Particle accelerators have become powerful and widely used tools for industry, medicine, and science. Today there are some 30,000 particle accelerators worldwide, all of them relying on long-proven and highly developed methods for increasing the energy of charged particles using radio-frequency (RF) technology. The maximum achievable accelerating gradient from RF technology is generally limited to 100 MV/m due to breakdown in the metallic cavities. There is substantial interest in a new type of accelerating technology based on exploiting the incredibly large electromagnetic fields formed in the wake of a high energy laser travelling through a plasma. A plasma has essentially no breakdown limit, allowing for accelerating gradients over a thousand times greater than those for RF structures to be achieved. Such technology has the possibility to revolutionise particle acceleration, allowing for high beam energies to be achieved on length scales as short as a centimetre (compared to several kilometres with RF technology). This technology could be applied readily throughout academia and industry and dramatically expand how particle accelerators are ultimately used.
The goal of the EuPRAXIA project is to produce a conceptual design report for a worldwide first high-energy plasma-based accelerator that can provide beam quality suitable for industrial use integrated with user exploitation areas. It is the important intermediate step between proof-of-principle experiments and ground-breaking, ultra-compact accelerators for science, industry, medicine or even particle physics at the energy frontier.

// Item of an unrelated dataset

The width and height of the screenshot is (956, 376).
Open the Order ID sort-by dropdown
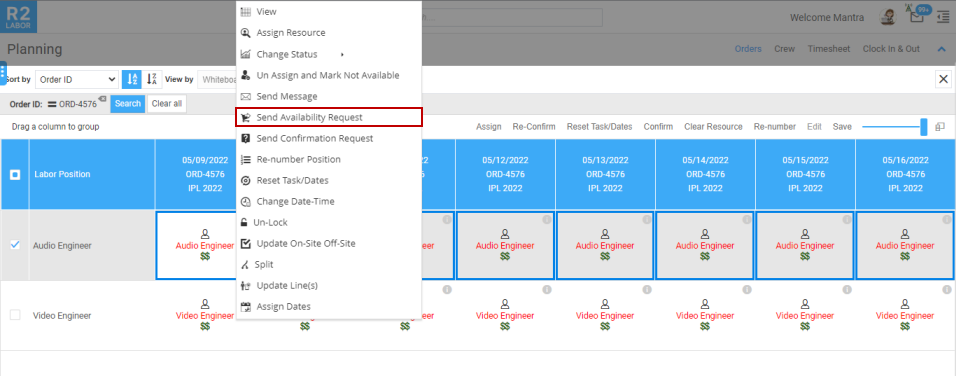(77, 79)
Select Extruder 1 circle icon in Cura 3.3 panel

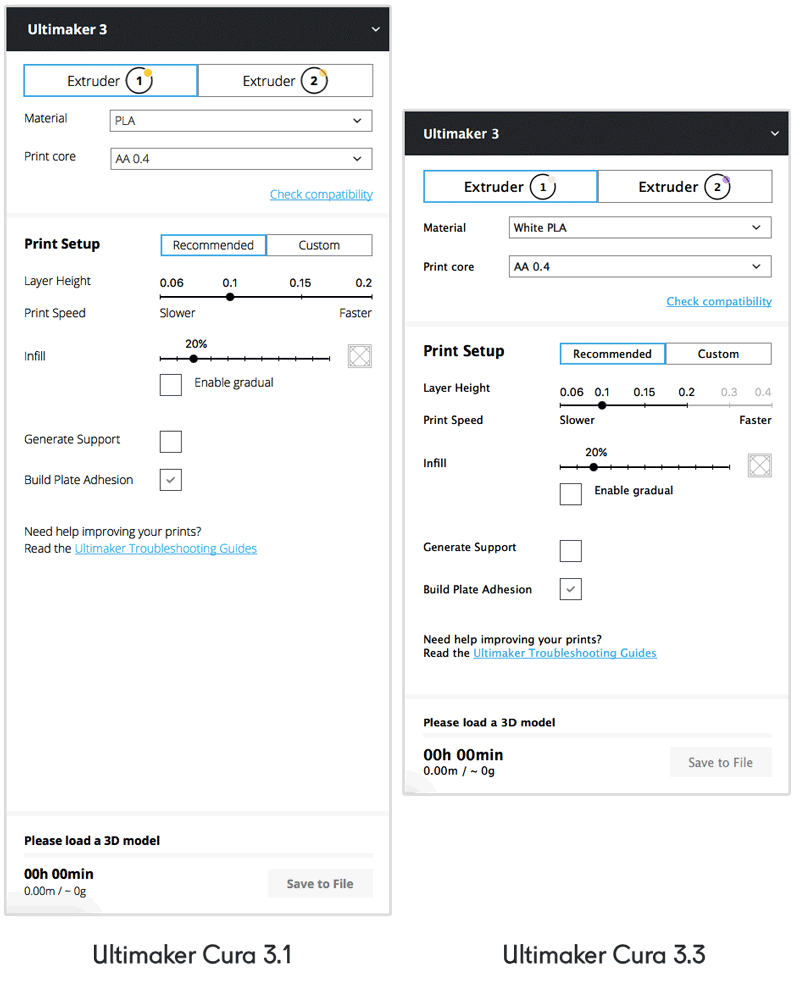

One of the possible applications of EuPRAXIA is as the driver for a free electron laser; ASTeC is applying our expertise in FELs to this design study to understand how the electron beams from EuPRAXIA can be matched to the needs of an FEL. This is not simple, as this new type of accelerator produces quite different beam parameters to conventional accelerators making it very challenging to then drive an FEL. We plan to use our test facility, CLARA, in collaboration with other EuPRAXIA partners, to gain a deeper understanding of the practical challenges involved and to try out some possible solutions. The design study is funded by the European Union and has sixteen partner institutes.